--- Material for this exercise ---

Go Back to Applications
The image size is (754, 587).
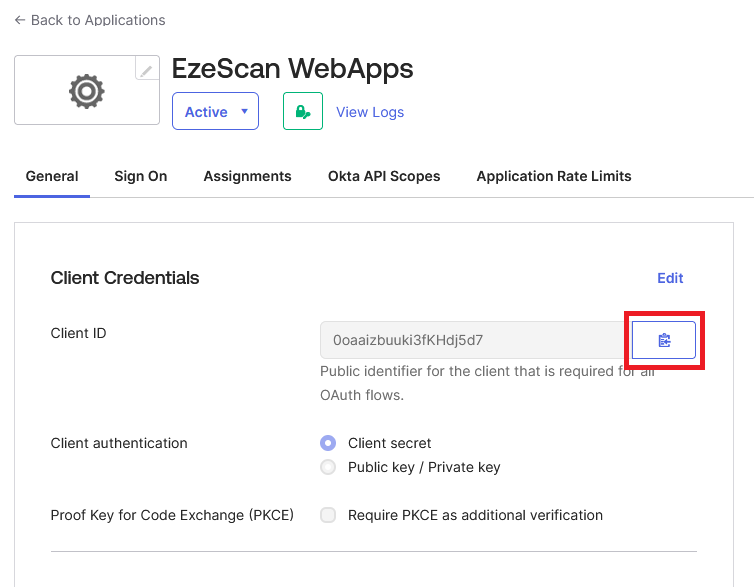[97, 20]

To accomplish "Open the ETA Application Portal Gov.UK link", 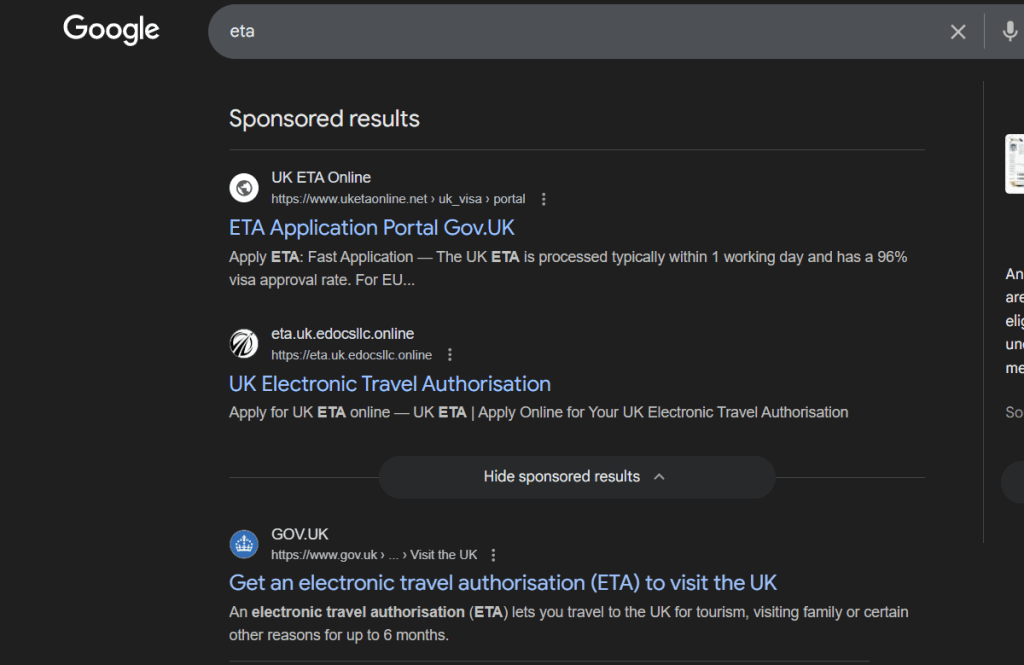I will tap(371, 228).

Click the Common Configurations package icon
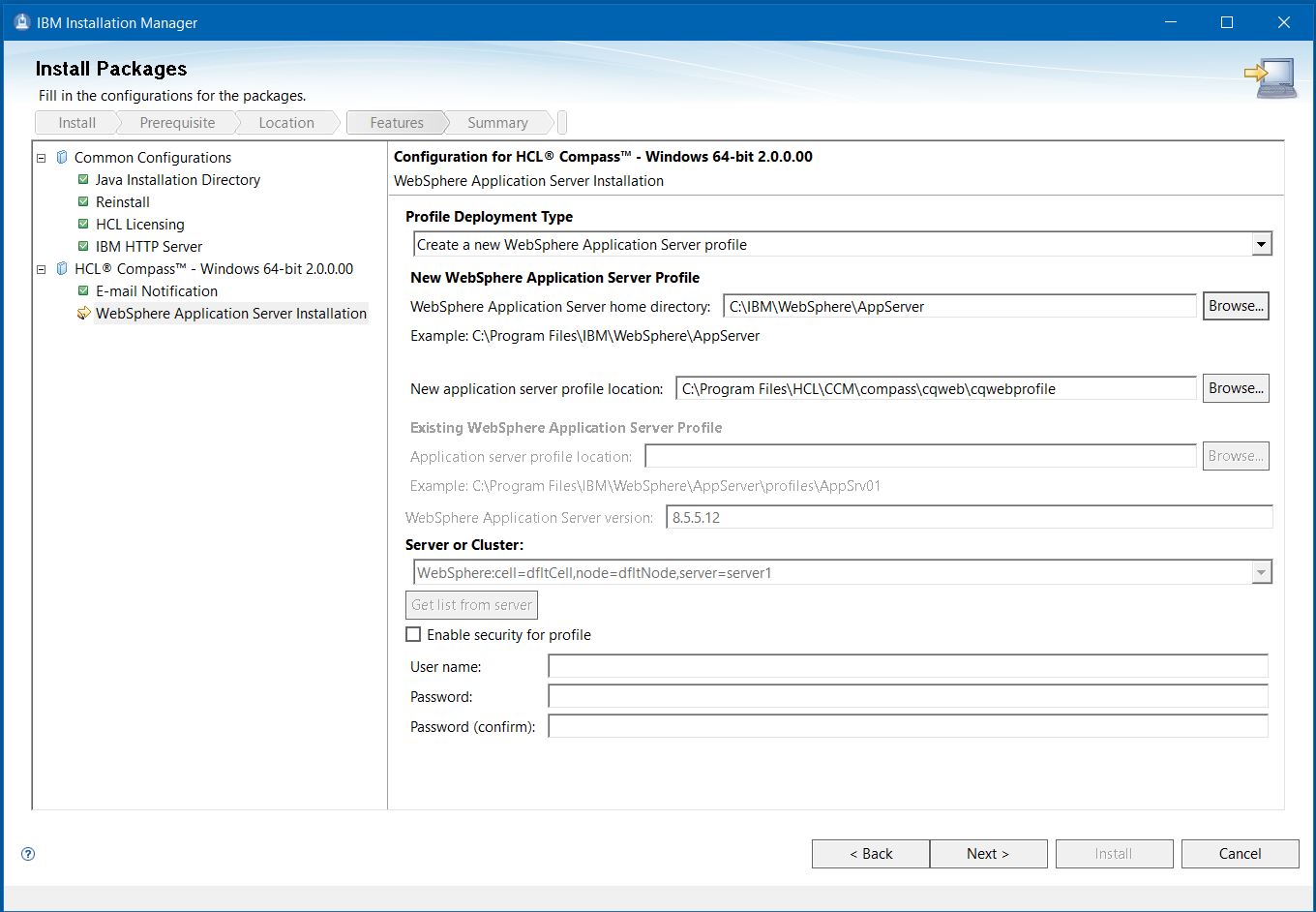coord(62,157)
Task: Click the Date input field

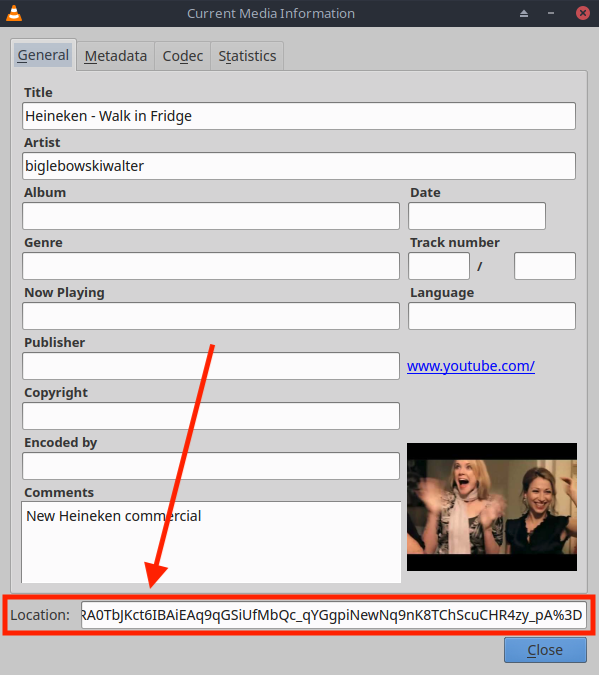Action: [477, 216]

---

> What to produce
Copy the listing above word for word, starting at the line that has "Click the Common Configurations package icon" and going through the end of the listing. Leave the pictures out.

> Full output
Click the Common Configurations package icon
coord(62,157)
Task: Click the Date input field

Action: [477, 216]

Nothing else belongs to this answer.